I haven't really done any research for the area in which I now live, but would happily place a bet that rugby is the preserve of the independent school sector. I see my cousins' old school still has rugby fields, but I expect it's a rare thing in the state sector.
Rugby can be a problem. Many of my contemporaries were pissed off at compulsory rugby - they were musical instrumentalists and refused to risk their hands in what to them was a display of macho brutality. My brother was not fond of rugby. By his time, they were more liberal, and he chose cross country rather than rugby.
The rugger buggers at University were notorious and deeply unpopular. Most of them were public-school educated louts, with a supreme belief in their superiority, which included displays of public nudity in the Buttery, physical harassment of disabled students, and trashing of the Portland building. If there was one event worse than an inter-University rugby match, when we entertained the thugs of Loughborough, Leicester and Sheffield was the Inter-Universities Mining Engineers Rugby Match. Run and hide.
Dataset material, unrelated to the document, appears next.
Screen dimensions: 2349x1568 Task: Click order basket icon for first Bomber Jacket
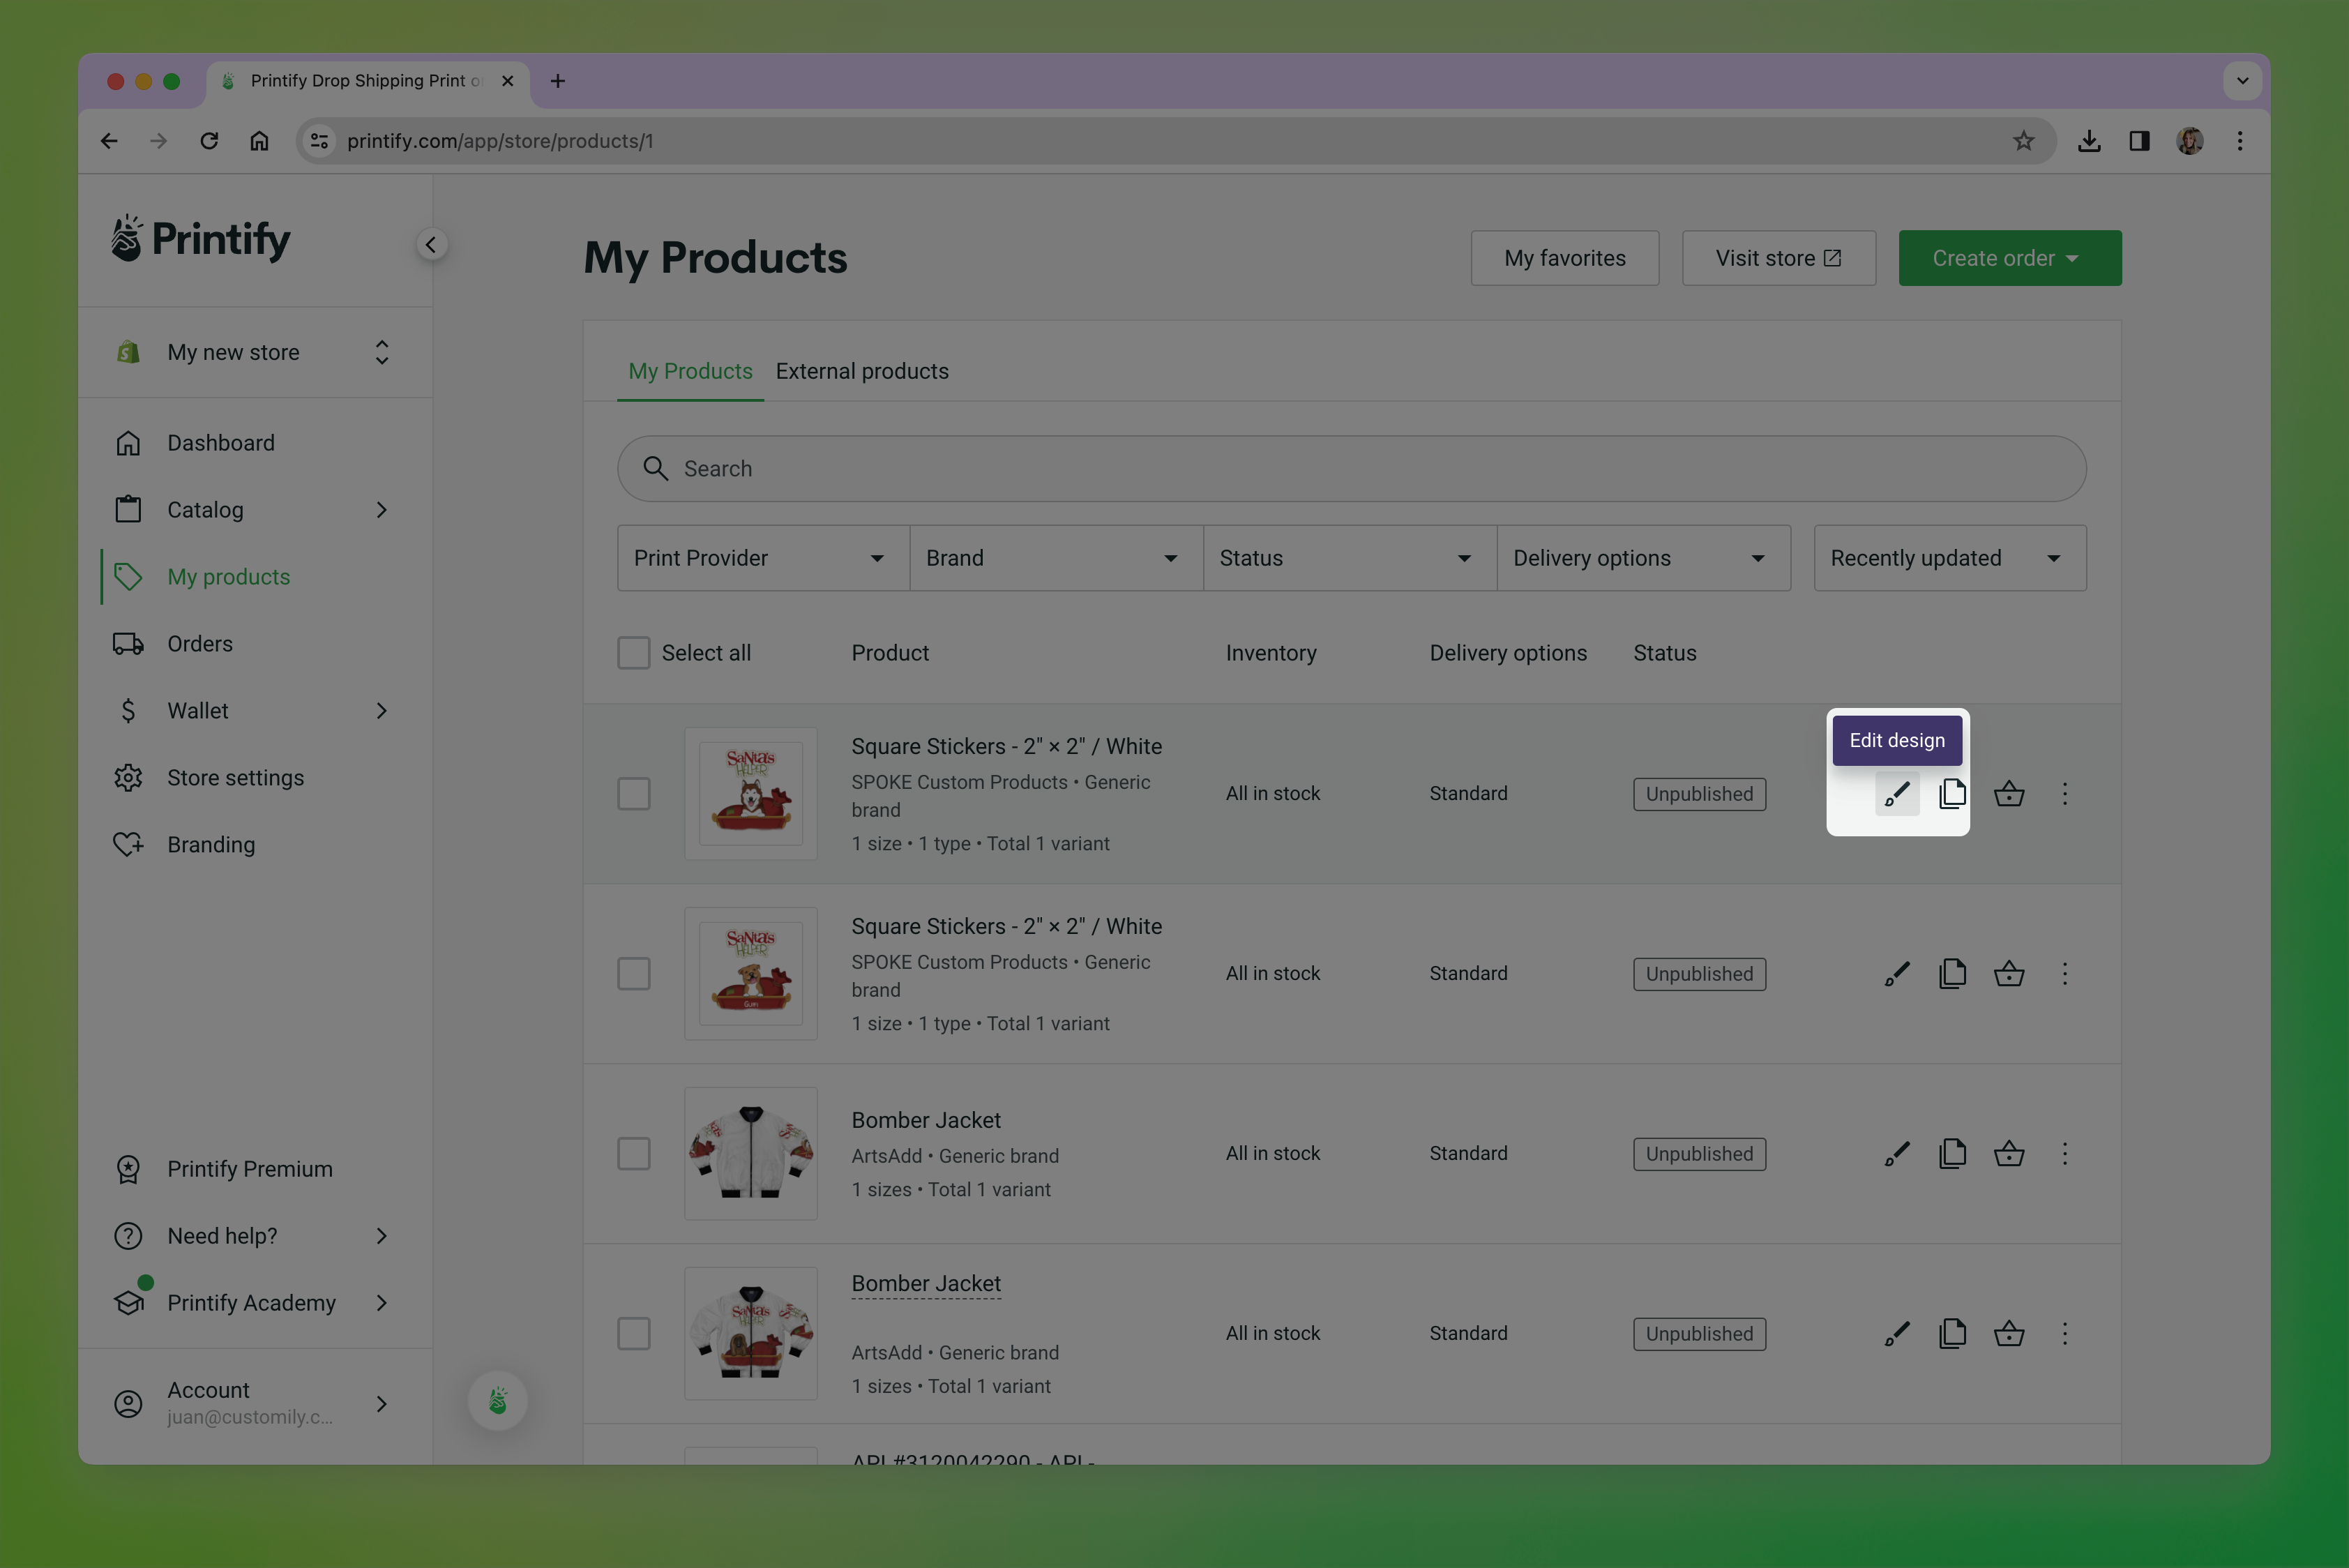point(2008,1154)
Rugby gets very little coverage on TV compared to so many other sports, and, especially, football. Most people have busy and/or fulfilled lives, and lack the time or inclination to follow closely every sport on the box. It's easier to follow football, because of the blanket coverage. How often do you walk into a pub and actually see a rugby match on? You generally do in my local, because there's a critical mass, and the middle classes flock from all over South-West Brixton Hill to congregate, mightily pissing off the Chelsea-borderline BNP contingent. But I can't remember ever walking into another pub and seeing rugby.
As I have said before, I am not a great rugby fan, but I grew up with it. My father, educated at minor public schools, much preferred it to football, which he tolerated for the sake of us three. Most Saturday trips out in the winter would involve passing the playing fields of the then Sale Grammar School for Boys (now a hideous modern estate of aspirational homes for Classic FM people - they even renamed the Cock Robin to the Manor House...I feel rant).
I'm a girl, I don't have to understand the offside rule, and I get confused about when a penalty is awarded and when it's a scrum, and I still think it's four points for a try, and this World Cup has seen me show more interest in rugby than I have for years - although I did watch bits of the 99 World Cup. I'm not pretending otherwise. You probably won't see many more blog entries from me about rugby. Maybe I'm cynical - who's interested nowadays in ice-skating, be it of the Curry-Cousins or the Torvill and Dean variety. Does anybody even give a shit that Matthew Pinsent and James Cracknell would rather race in a four at the Olympics in Athens?
I would imagine that once the Victory Parade and Public Holiday, Sports Review of the Year (well, three of those awards are shoo-ins!) and New Years Honours are out of the way, Jonny Wilkinson will continue to be an instantly recognisable celebrity, much like Steve Redgrave or Paula Ratcliffe. But there won't be a significant increase in people watching rugby, live or on telly.